Zo is het, dat Wij, de Afdeling advisering van de Raad van State gehoord, en met gemeen overleg der Staten-Generaal, hebben goedgevonden en verstaan, gelijk Wij goedvinden en verstaan bij deze:

Artikel 1

In deze wet wordt verstaan onder verordening: Verordening (EU) Nr. 606/2013 van het Europees parlement en de Raad van 12 juni 2013 betreffende de wederzijdse erkenning van beschermingsmaatregelen in burgerlijke zaken (PbEU 2013, L 181).

Artikel 2

  • 1. Een certificaat, als bedoeld in artikel 5 van de verordening, voor de erkenning van een beschermingsmaatregel in een andere lidstaat wordt bij verzoekschrift gevraagd aan de rechter die de beschermingsmaatregel heeft bevolen. Het verzoekschrift kan zonder tussenkomst van een advocaat worden ingediend.

  • 2. Bij het verzoekschrift, bedoeld in het eerste lid, wordt een afschrift van de beslissing waarin de beschermingsmaatregel wordt bevolen overgelegd. Het verzoekschrift bevat daarnaast de gegevens, als bedoeld in artikel 7 van de verordening, die de rechter nodig heeft om het certificaat volgens het op basis van artikel 19 van de verordening opgestelde meertalige standaardformulier te kunnen afgeven.
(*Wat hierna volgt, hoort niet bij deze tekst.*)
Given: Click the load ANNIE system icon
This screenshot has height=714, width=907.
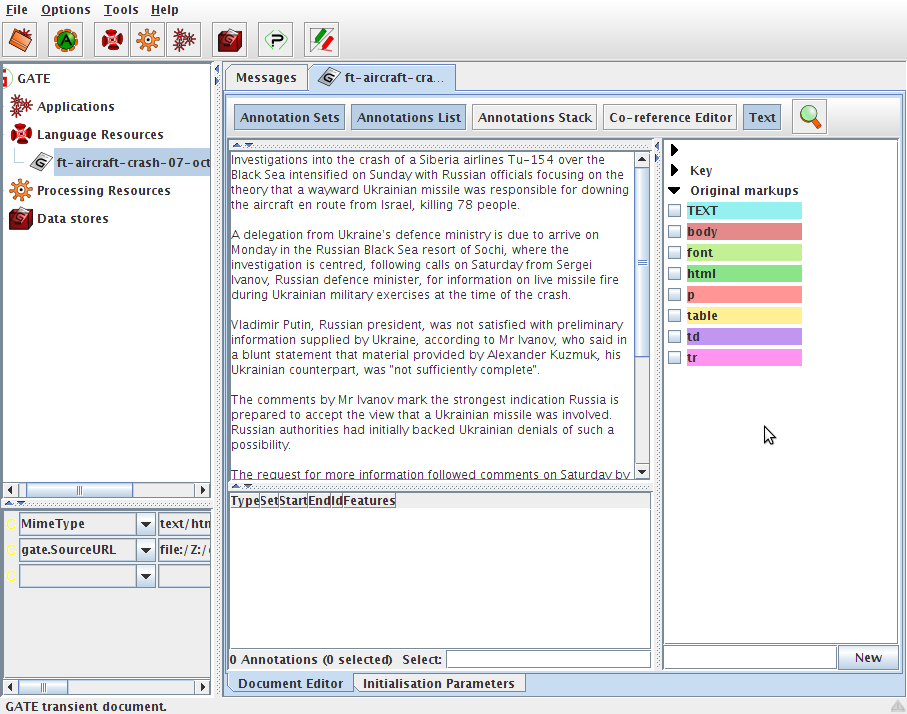Looking at the screenshot, I should point(66,40).
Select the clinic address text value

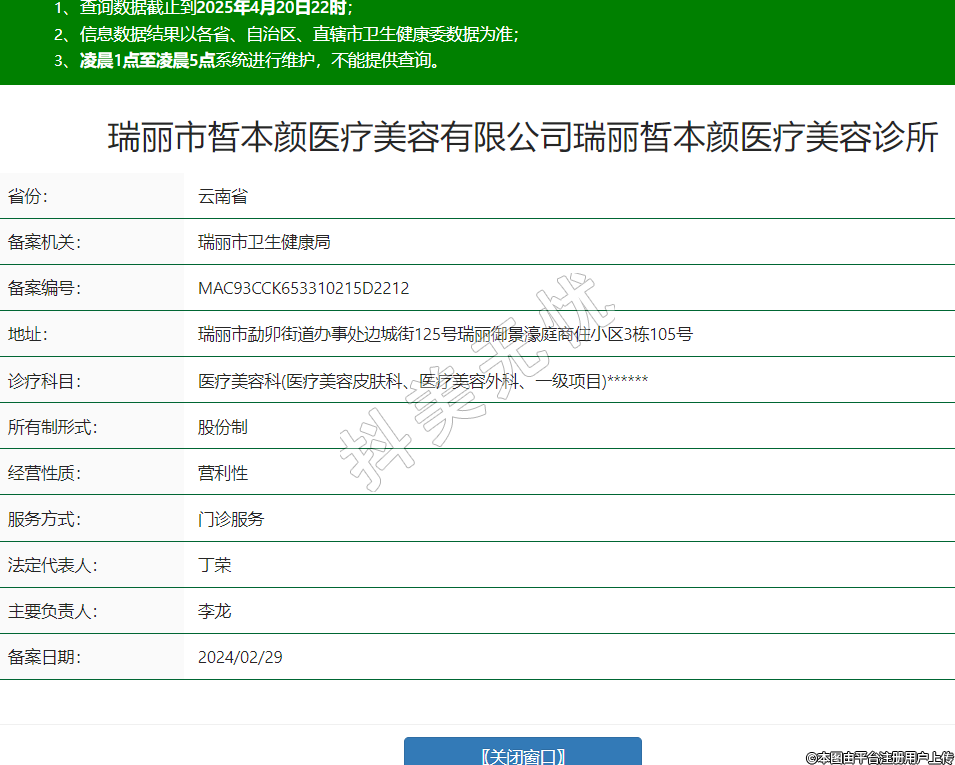pyautogui.click(x=445, y=335)
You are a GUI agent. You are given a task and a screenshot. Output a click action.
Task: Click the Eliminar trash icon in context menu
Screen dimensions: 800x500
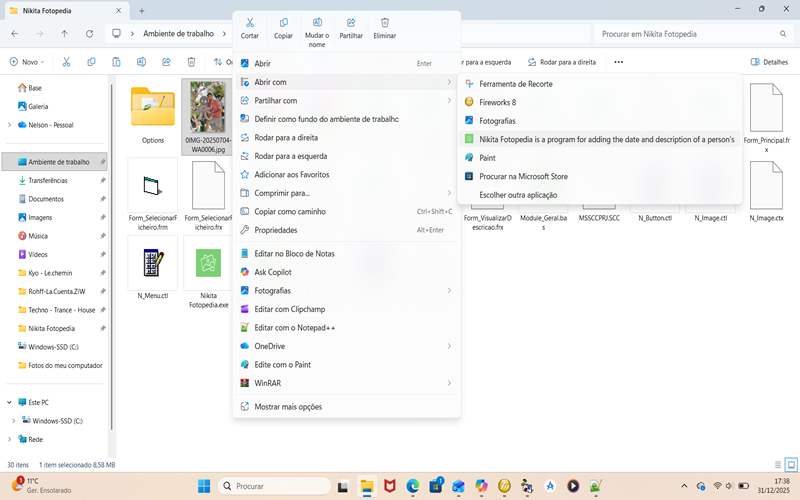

  • 3. De in het eerste lid bedoelde rechter beslist onverwijld op het verzoek. De persoon van wie de dreiging uitgaat behoeft niet te worden opgeroepen. Indien het verzoek wordt toegewezen wordt aan de persoon van wie de dreiging uitgaat daarvan een kennisgeving, als bedoeld in artikel 8, eerste lid, van de verordening gezonden overeenkomstig het bepaalde in artikel 291 van het Wetboek van burgerlijke rechtsvordering.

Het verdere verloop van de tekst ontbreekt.